About the author:
About the book:
Being an independent woman in 1913 London is certainly empowering, but Emmy Nation is tired of the inescapable damp seeping through her worn shoes and the hopeless grumblings of her stomach.
When she receives an offer from Scotland Yard to boost her typist income by spying on the Women’s Social and Political Union (WSPU), Emmy jumps at the chance. But as she grows closer to the WSPU women the lines begin to blur, and when a painful part of her past resurfaces Emmy begins to question her choices.
How far are you willing to go to secure your equality?
I have to admit that I hesitated a little before picking this title up. The topic matter, combined with the author’s experience, could either have turned it into a naturally flowing, historically accurate fictional story that would give great insight into the suffragette movement (and in current discourses surrounding gender equality), or into a heavy to read, patronizing sermon of sorts.

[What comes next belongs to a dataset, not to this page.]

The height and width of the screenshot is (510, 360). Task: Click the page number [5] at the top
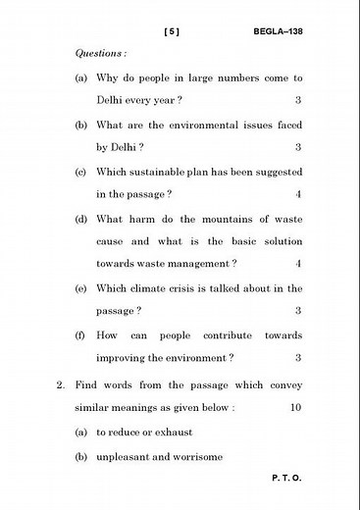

While I cannot vouch for the historical accuracy of the events in L. Davis’ Emmy Nation, Undercover Suffragette, I can vouch that it is an engaging, easy-to-read, entertaining, and informative book that can potentially contribute to any readers’ reflections on the topic of gender equality. At the heart of the novel is Emmy, a strong young woman who makes a life choice unheard of at the time for someone in her position (I’m purposefully keeping this information vague). Everything else is almost coincidental; it’s the natural environment within which we follow this character’s development.
Of course it helps that Emmy’s life takes an exciting turn when she is asked to go undercover and find out more about the suffragette movement. We discover through her what the movement looks like, that its primary discourse is, how the women involved in it were treated, and what they went through. There are some parts of the book that are a little weighed down by full speeches and articles spanning a couple of pages; but although a little awkward at times, it does so much to advance the main plot of the book that ultimately, these additions become welcome.
In an era where women are objectified, when female leaders are misrepresented in the media, and a woman’s allegations of rape are barely taken seriously even when there is evidence, going back to some of the initial steps in the movement towards the equality of men and women might allow us to shake away all distractions and remain focused on the ultimate goal.